A Quality Improvement Initiative Is Associated With Reduced Time to Administer Biologics and Small Molecules and Emergency Room Visits in Inflammatory Bowel Disease.

BACKGROUND: Delays in biologic or small molecule medication administration are associated with increased adverse events, hospitalization, and surgery in inflammatory bowel disease (IBD). We evaluated the impact of a quality improvement (QI) intervention on the time to administration of biologics or small molecules (TABS) in IBD. METHODS: Data were retrospectively extracted for IBD patients prescribed biologics or small molecules from a convenience sample of providers participating in an accredited QI educational intervention (baseline cohort). Subsequent to the intervention, data were prospectively collected from patients prescribed these medications (postintervention cohort).
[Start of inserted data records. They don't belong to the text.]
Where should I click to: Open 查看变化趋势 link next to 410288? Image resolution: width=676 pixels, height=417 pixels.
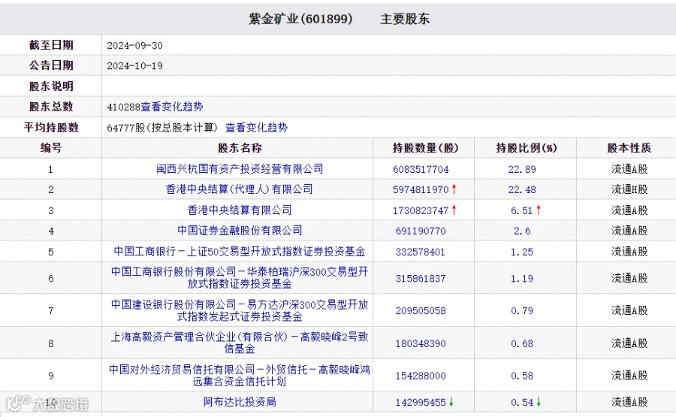[172, 107]
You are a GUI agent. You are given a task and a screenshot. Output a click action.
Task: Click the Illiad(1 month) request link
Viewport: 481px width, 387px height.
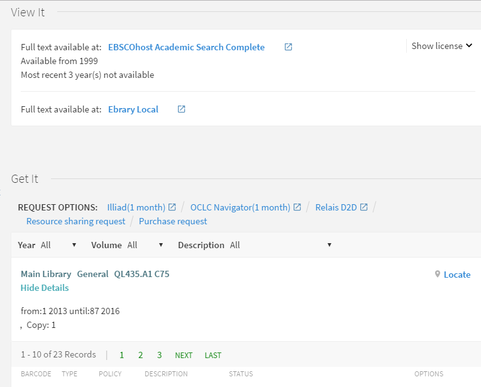pyautogui.click(x=136, y=207)
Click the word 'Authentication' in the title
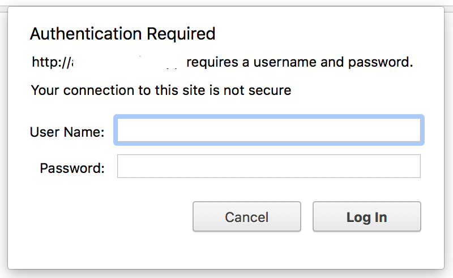Screen dimensions: 453x278 pyautogui.click(x=86, y=34)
Dates related to steps between a treatment decision to medication administration were collected. The primary outcome compared TABS in baseline and postintervention cohorts. RESULTS: Eighteen physicians provided survey and patient data for 200 patients in each cohort (n=400). The median time to medication administration (TABS) decreased from baseline to postintervention cohorts (30 vs. 26 d, P=0.04). Emergency room visits before medication administration also decreased (25.5% vs. 12.5%, P=0.001). Similar numerical TABS reductions were observed in subgroups limited to physicians providing patients to both cohorts and for individual medications prescribed. Primary contributors to delays included filling prescriptions subsequent to insurance approval and dispensation subsequent to this. CONCLUSIONS: A QI intervention successfully reduced medication administration times (TABS) by accelerating provider-dependent steps. This intervention was associated with reduced emergency room visits. We propose TABS as a quality metric to assess the effective delivery of therapies in IBD. Further evaluation of QI interventions, patient education on prescription drug insurance, and quality metrics are warranted.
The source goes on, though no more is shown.